The main aims of WG1 are:

  • To introduce standardised nomenclature, which in turn facilitates communication and data sharing among patients, clinicians and scientists.
  • To develop guidelines for diagnostic work-up (clinical evaluation, standard genetic investigations, brain imaging) and disease management.
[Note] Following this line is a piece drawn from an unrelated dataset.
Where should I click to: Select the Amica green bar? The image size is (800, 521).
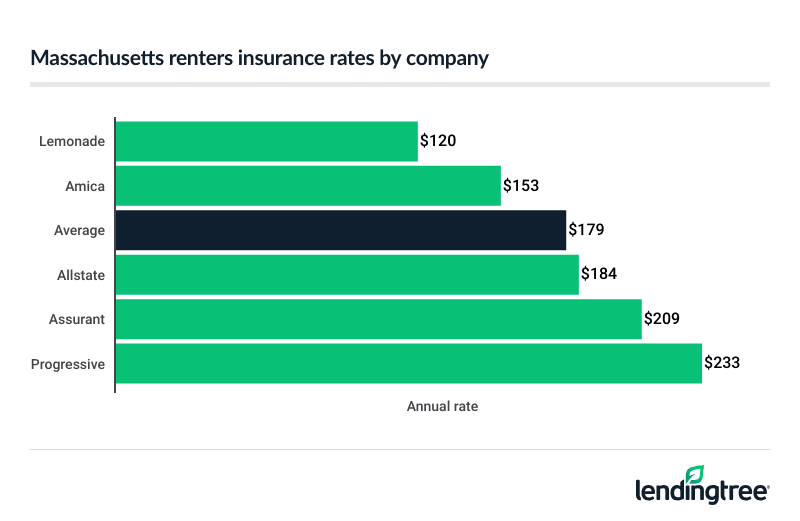click(x=308, y=186)
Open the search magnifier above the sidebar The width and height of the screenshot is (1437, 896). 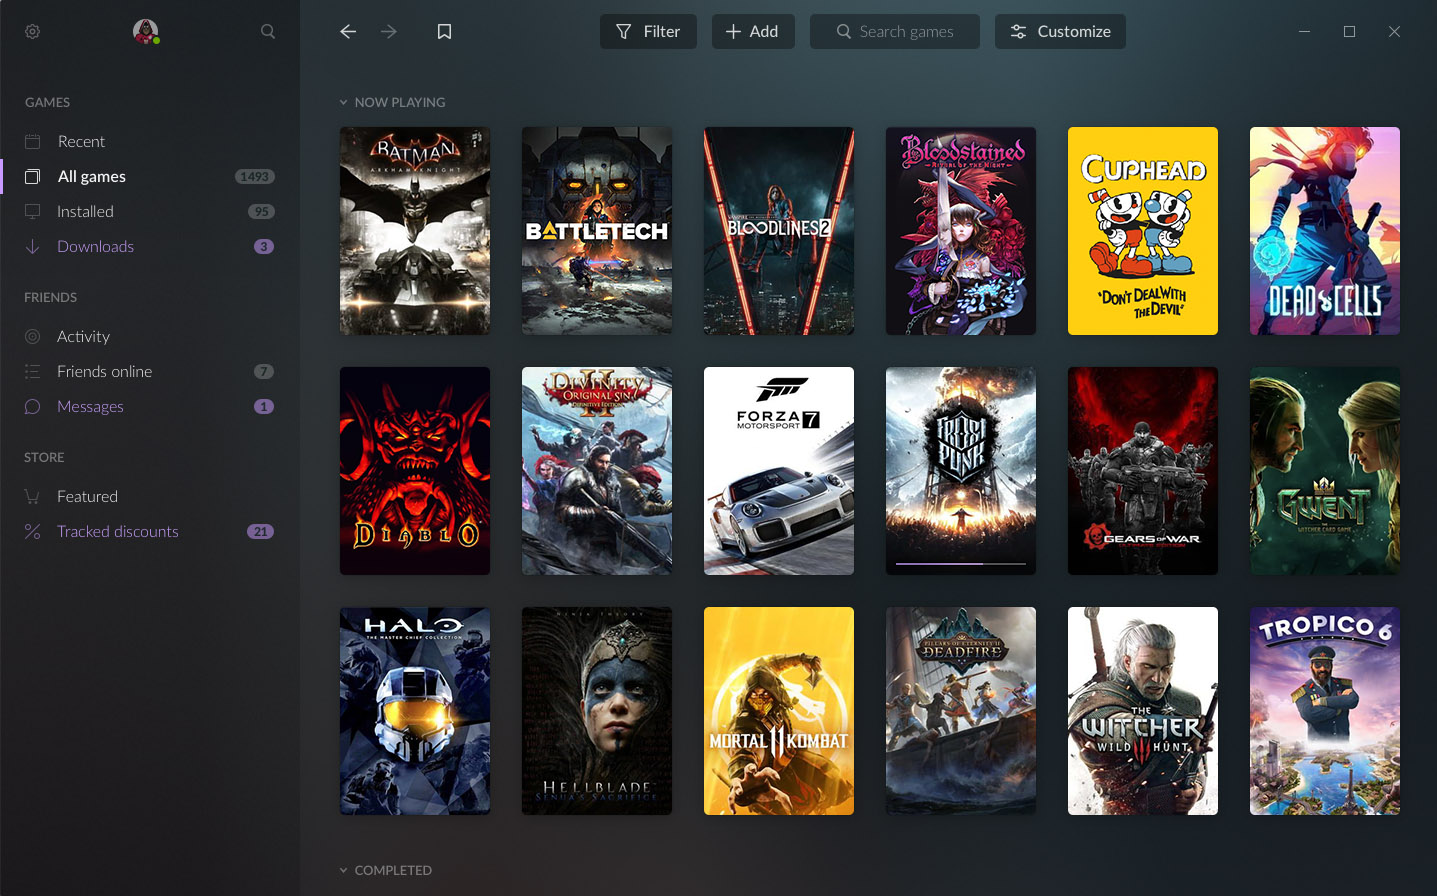pyautogui.click(x=267, y=31)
We wish to define care standards which are cost-effective for both high- and low-income European countries and to define minimum needs to improve the quality of life of MCD patients requiring life long support and treatment.

 

Working Group 1 members: Nadia Bahi-Buisson, Renske Oegema, Bruria Ben Zeev, Eleonora Aronica, Edith Said, Anna Jansen, Grazia Mancini, Daniela Pilz, Renzo Guerrini, Sabine Groenborg, Christina Engel Hoei-Hansen , Magdalena Budisteanu, Nataliya DiDonato, Maha Zaki, Nebosja Jovic, Jim Barkovich, Hülya Kaiserili, Umut ALTUNOGLU, Marije Meuwissen, Stavit Allon-Shalev, Pedro Serrano-Castro, Julie Desir, Ivan Capo, Dina Amrom, David Gomez Andres, Romina Romaniello, Ute Hehr, Nina Krajden Haraz, Jane Proepper, Tobias Geis, Tally Lerman-Sagie, Katrin Õunap, Valeria Capra, Stefanie Brock.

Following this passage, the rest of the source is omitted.